Winzer/Weingut: Manincor, Kaltern, Südtirol.

Lage/Herkunft: Von der steilen, mit extremer Sonneneinstrahlung gesegneten Hanglage Vogelleiten.

Flasche/Etikett: Ein schon gewohnter Anblick ist das edle Etikett auf der Burgunderflasche, welches wie üblich perfekt dem Corporate Design von Manincor folgt. Dem Typus Wein entsprechend vermittelt schon die schwungvolle Schreibschrift am Etikett, dass hier ein fröhlicher Geselle in der Flasche schlummert. Darunter wie gewohnt der Jahrgang, von einem rebenbehangenen Rahmen eingekreist und in grossen Lettern MANINCOR als Abschluss der ‘Beklebung’. Natürlich ganz zu oberst die obligate Krone, ohne die das gräfliche Papier ganz einfach unvollendet wäre.

Der Giallo ist zwar noch ein ‘junger Hüpfer’, doch bleibt ihm trotzdem das ‘Schicksal’ in die Karaffe zu müssen erspart.

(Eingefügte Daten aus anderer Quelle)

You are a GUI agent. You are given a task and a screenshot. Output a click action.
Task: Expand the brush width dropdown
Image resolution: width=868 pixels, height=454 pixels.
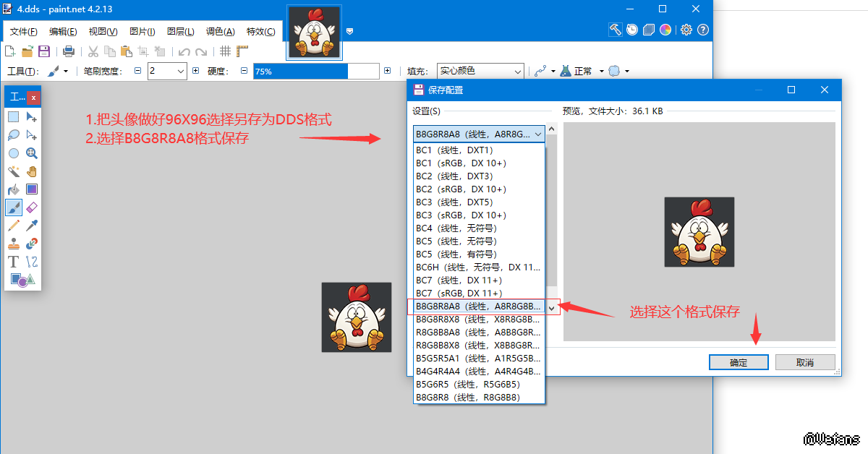pyautogui.click(x=180, y=71)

Direkt aus der Flasche kommt der Tropfen deshalb in die leeren Gläser. Der einzigen Empfehlung der wir folgen ist, dass wir gemäss dem Hinweis auf dem Flaschenetikett, ein Bordeauxglas verwenden. Perfekt temperiert ist der Giallo sowieso wie alle unsere Weine und so kann das Abenteuer Moscato aus Südtirol beginnen.

Im Glas: Leuchtend strohgelb steht der Giallo im Bordeauxglas und blitzt aus ihm heraus. Es ‘perlt’ ein wenig drin was sehr erfrischend aussieht.

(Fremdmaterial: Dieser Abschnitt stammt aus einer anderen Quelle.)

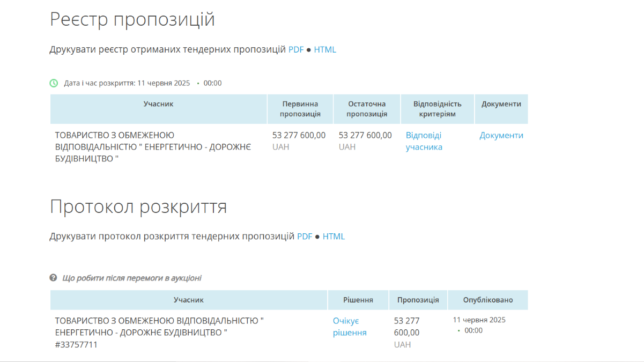Click the question mark help icon

(x=53, y=278)
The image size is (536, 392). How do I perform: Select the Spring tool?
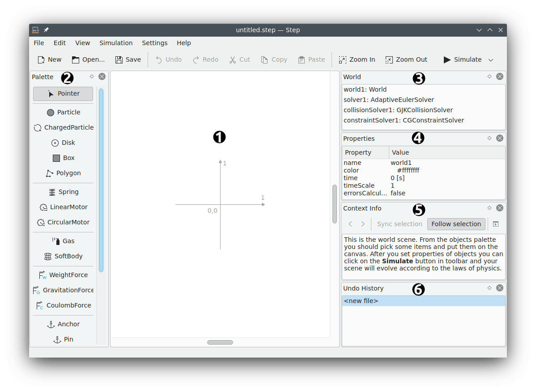[x=63, y=192]
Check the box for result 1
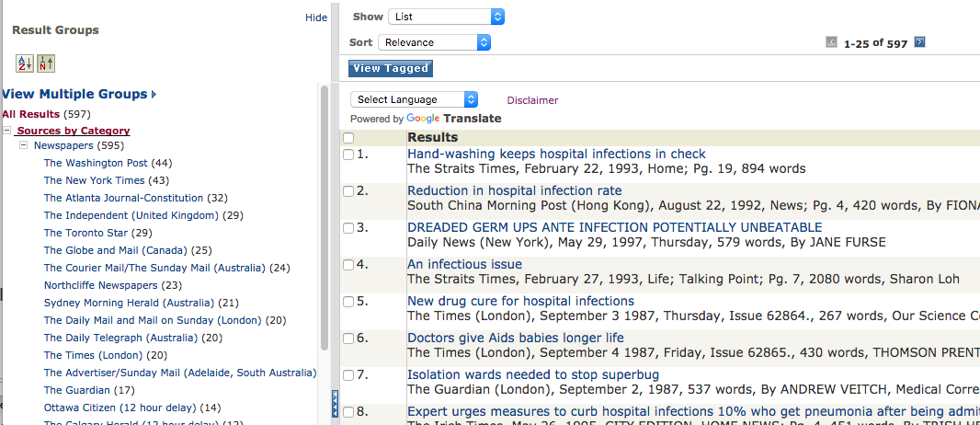The image size is (980, 425). pyautogui.click(x=348, y=155)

In der Nase: Aus dem Glas duftet in erster Linie eine intensive, aber trotzdem angenehme Muskatwürze. Begleitet wird diese von feinen Zitrusnoten, etwas leicht holziges ist dabei und insgesamt riecht es richtig animierend und frisch. Die Empfehlung des Bordeauxglases seitens Manincor ist vollkommen richtig weil es die Aromen ‘bündelt’, sie kontrollierter in ihre Bahnen lenkt und so für noch mehr Saft und Ausdruck in der Nase sorgen lässt. Warum wir das extra erwähnen? Weil wir ebenso ein Weissweinglas gefüllt und festgestellt haben, dass sich die Aromen in diesem aufgrund der grösseren Oberfläche rascher verflüchtigen und weit weniger intensiv und ausgeprägt sind. ‘Experimentalschnüffeln’ nennen wir das.

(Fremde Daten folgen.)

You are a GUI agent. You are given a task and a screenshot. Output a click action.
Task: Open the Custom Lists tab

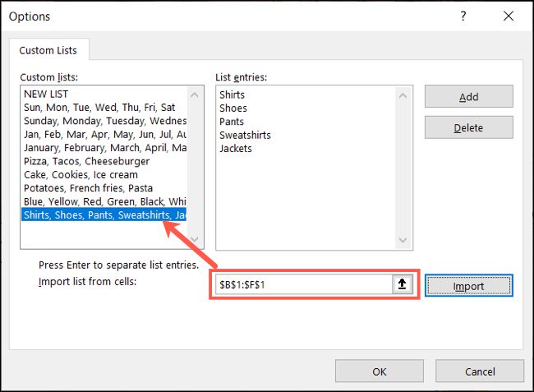[x=49, y=50]
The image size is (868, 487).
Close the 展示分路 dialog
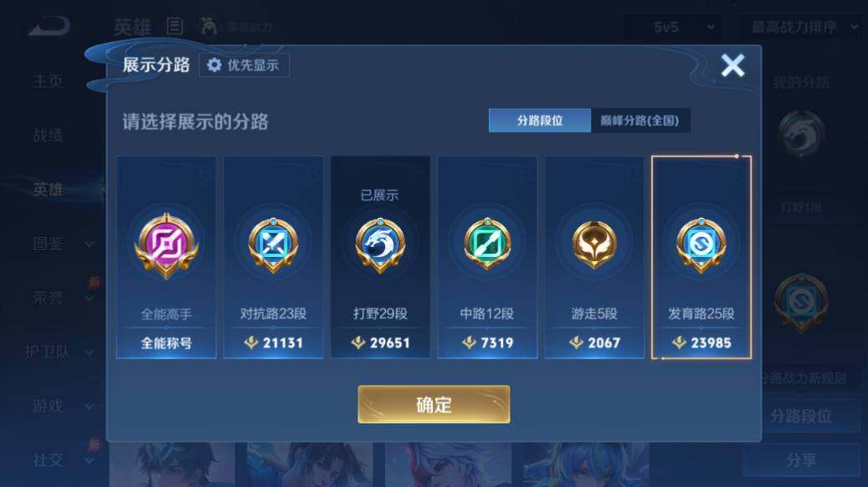pyautogui.click(x=732, y=65)
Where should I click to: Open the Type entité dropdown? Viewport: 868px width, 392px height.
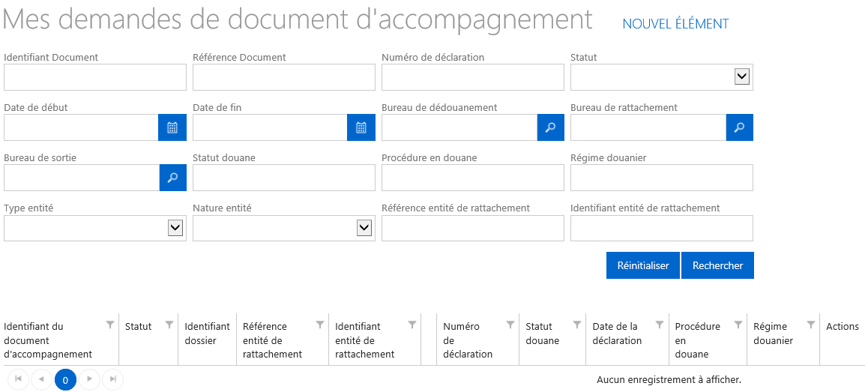pyautogui.click(x=175, y=228)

Im Mund: Eine Überraschung erleben wir dann gleich beim ersten Schluck. Hätte man einen typischen Muskateller erwartet, mit seinem ‘typisch’ saftig-süsslichen Kick, so strömt Manincors Giallo knochentrocken auf die Zunge. Das ist wirklich mal was anderes. Oh Mann, kann man da nur sagen. Herrlich klar, gradlinig und ohne Haken und Ösen schleicht der Giallo sanft über die Lippen, weht kühl und frisch über die Zunge und lässt den Gaumen fein aromatisch nach dem Abgang wieder auftrocknen. Man schmeckt die typische Muskatwürze, jedoch fühlt sie sich anders, weil staubtrocken, an. Sie macht den Wein fast ‘herb’, ohne deswegen seine subtile Fruchtigkeit zu unterdrücken. Der Giallo befeuchtet den Mund nicht, er trocknet ihn. Ich persönlich bin kein ausgewiesener Fan von Muskateller, doch der Giallo lässt mich ernsthaft überdenken das zu ändern.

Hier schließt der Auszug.